Thursday, September 29, 2011
Washington Wine Industry Loses a Pioneer
You won’t read about M. Taylor Moore (aka Mike Moore) in any of those slick rags about the Washington wine scene. (Well, you might now as a footnote -an obituary.) In fact, his winery is not even listed on the Washington Wine Commission official web site. Mike died September 27, 2011 at age 55. Mike will be missed.
I could tell you lots of stories about Mike, having known him since the inception of Bonair Winery in 1985. But now is not the time to share those stories. These are the stories that make Washington wine interesting, unlike stories about the latest rock star who appears in every glossy publication with the same boring story about handcrafting ultra premium parkerized wine (and who often goes quietly out of business a few years later.)

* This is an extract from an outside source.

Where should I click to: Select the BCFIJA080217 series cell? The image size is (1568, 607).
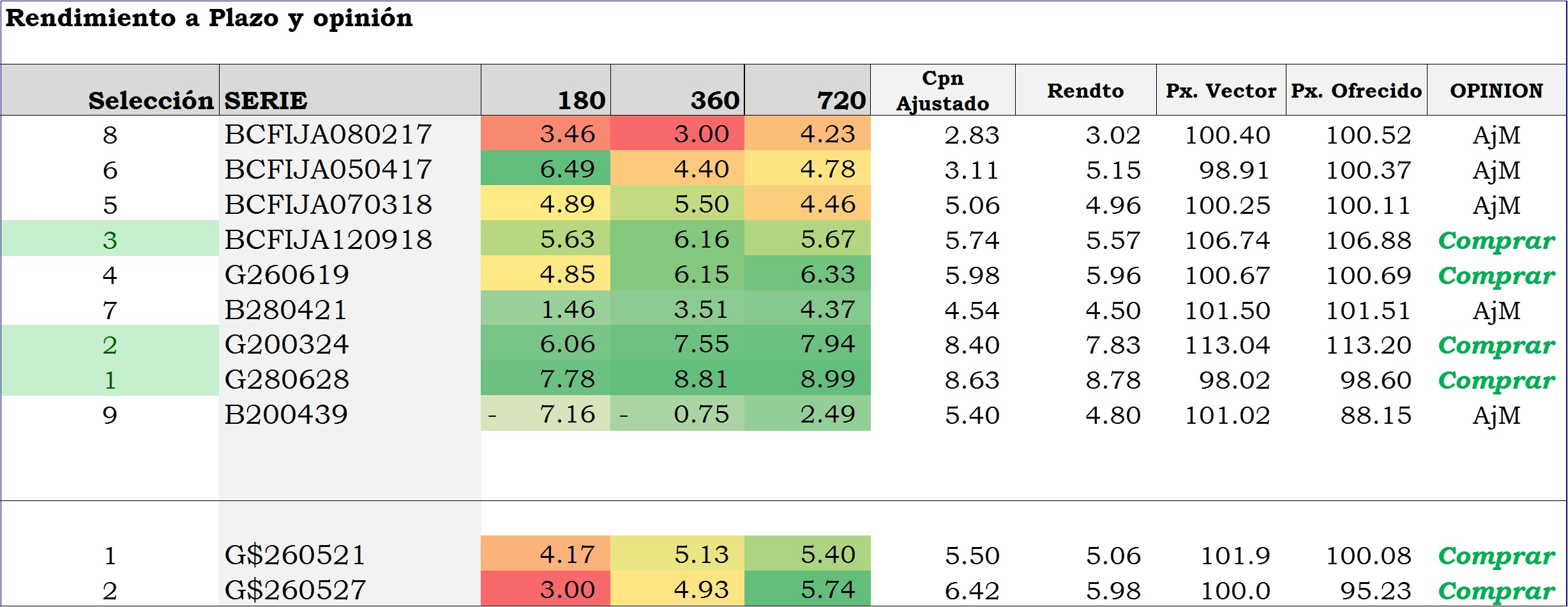[x=328, y=134]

I got to know Mike because in the old days, everyone (like the owners and winemakers) participated in every event and we being Bonair were always between Blackwood Canyon and Bookwalter in alphabetical order.

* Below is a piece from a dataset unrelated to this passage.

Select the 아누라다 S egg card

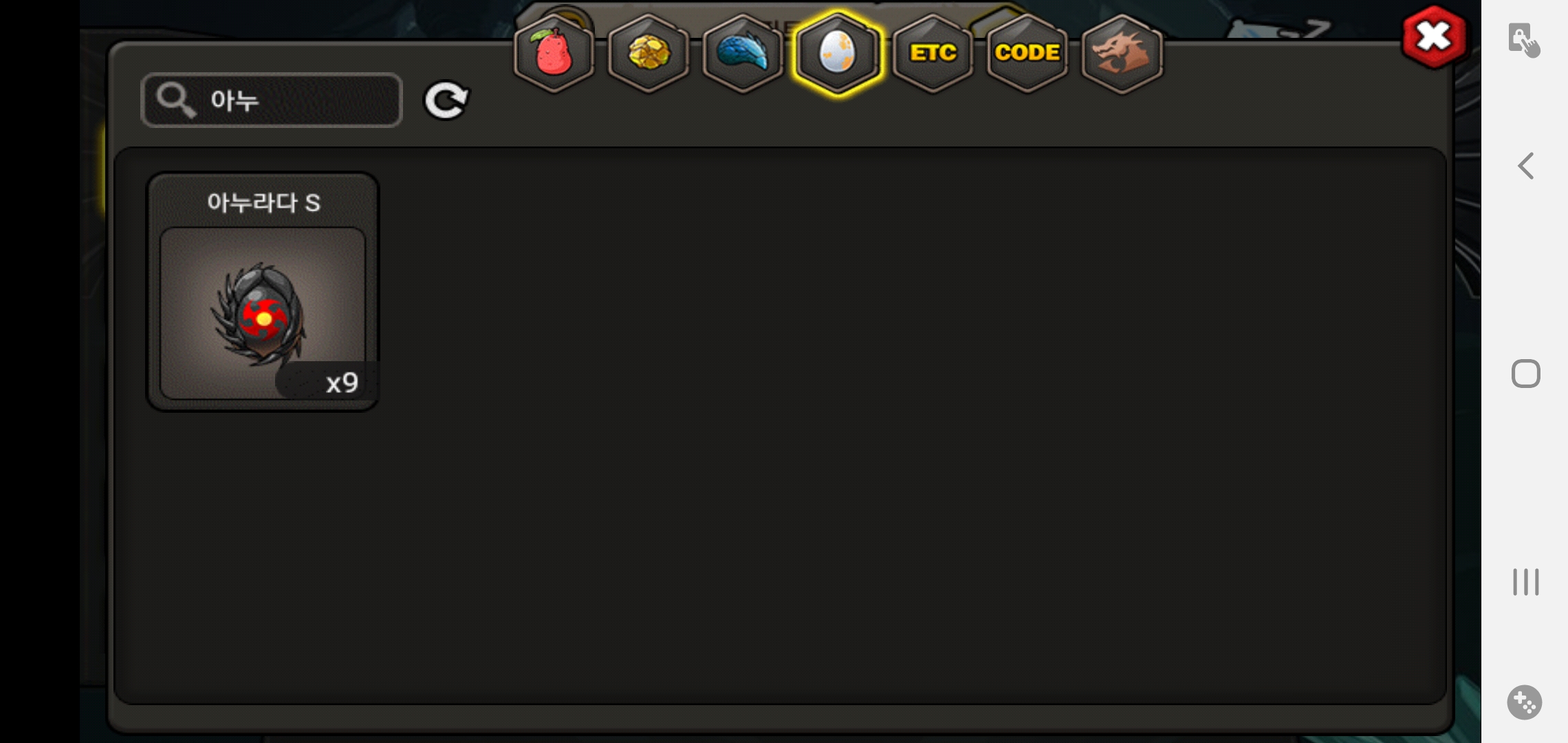click(x=263, y=292)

I also got to know his wife and father-in-law. His father-in-law was a set painter for the MacGyver TV series which was filmed in British Columbia. They were regulars at Bonair on their way to Blackwood Canyon.

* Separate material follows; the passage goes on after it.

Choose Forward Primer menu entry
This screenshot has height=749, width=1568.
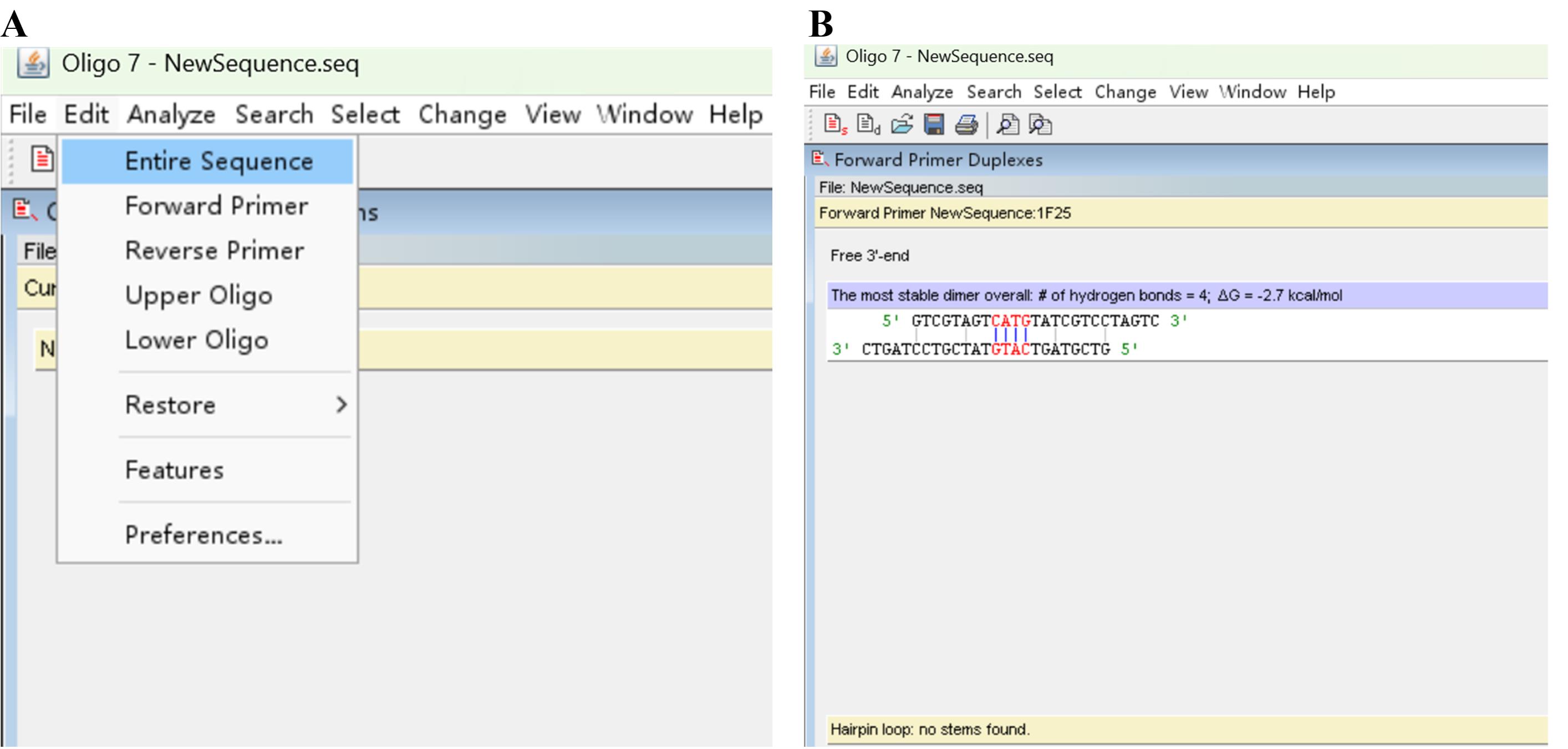216,206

Mike’s 1986 Pinnacle was his first claim to fame. Later, his chardonnay was declared best in the state by none other than Robert Parker. Mike told me he sold out the day of the announcement.
Mike strived to make wines in the old-world style. I find them reminiscent of the wines of Jura; perhaps a style he admired.
People would ask me if they should visit Blackwood Canyon. I always said definitely yes, but be prepared to stay a minimum of three hours. I thought their visit would be much more memorable than a visit to a corporate-owned tasting room with polite women who announce, “This is a nice white wine.”
So, I propose a toast to M. Taylor Moore – and to all the forgotten pioneers of the Washington wine industry. May they live forever in our hearts and minds!